Num documentário, muito interessante, realizado em 2016, “The begining of life” é explicado que os dois primeiros anos de vida são o período critico de aprendizagem cognitiva e emocional. Nesse documentário referem que para o recém-nascido a sensação de fome é uma ameaça à vida, logo dispara o alarme que é o choro. Se o bebé for atendido na sua necessidade, ele vai ter uma memória de satisfação, caso contrário, com o aumento do cortisol pode ficar irritadiço, apático, perder peso e sinapses cerebrais. O Dr. Jack Shonkoff, nesse documentário, refere que esses riscos do aumento dos níveis de cortisol, não tem a ver com um dia mau de vez em quando, mas com a continuidade no tempo, durante vários dias, meses, anos, onde as respostas às suas necessidades, são poucas vezes atendidas.
Percebemos que, um ambiente familiar calmo, acolhedor, onde as necessidades do bebé são garantidas diminui as ansiedades, depressões, problemas psíquicos, sendo promotor de boas aprendizagens escolares e, no futuro, um bom ambiente profissional e familiar. Isto já dizia Bowlby, com a teoria do Apego, que os vínculos afetivos entre o bebé e a mãe são o motor de todo o desenvolvimento físico, biológico, emocional, cognitivo e social do bebé.

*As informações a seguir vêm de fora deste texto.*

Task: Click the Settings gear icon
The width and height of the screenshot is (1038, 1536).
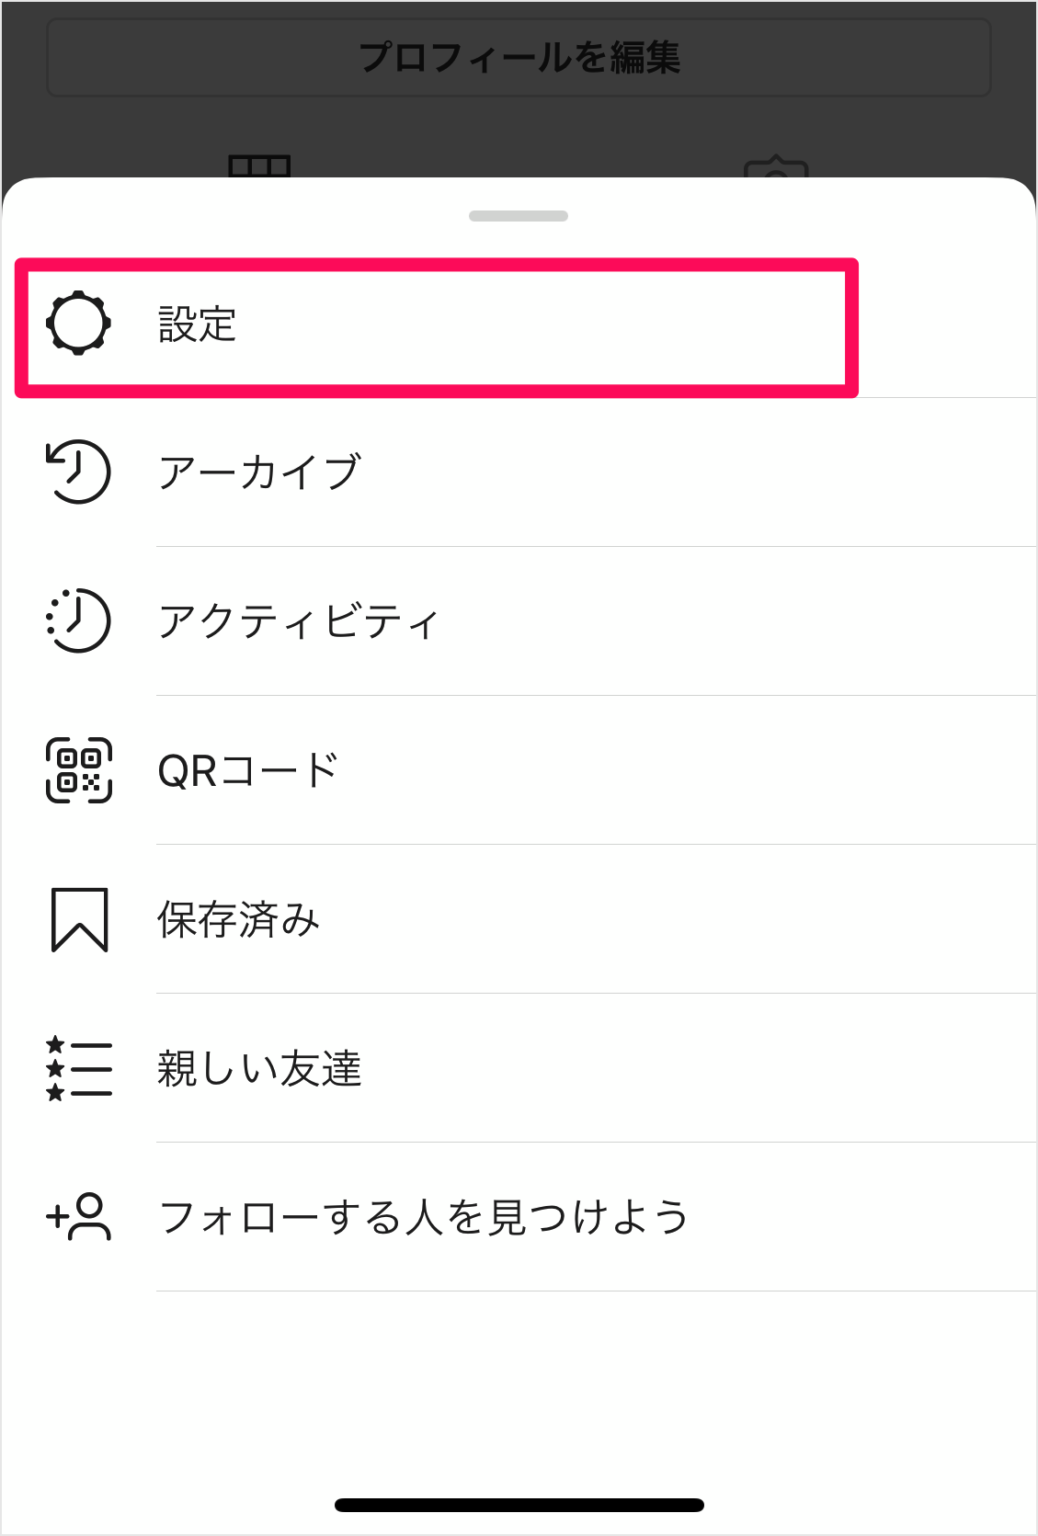Action: pos(78,324)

O Dr. James Heckman, prémio nobel da economia em 2000, provou matematicamente que investir numa criança rende mais que a Bolsa, ao avaliar os retornos para a sociedade, quando adulto.
Concluímos como é importante manter uma rotina tranquila, segura e amorosa para as crianças e, como isso, traz benefícios para toda a família, para a sociedade e, sobretudo para a criança, a longo prazo.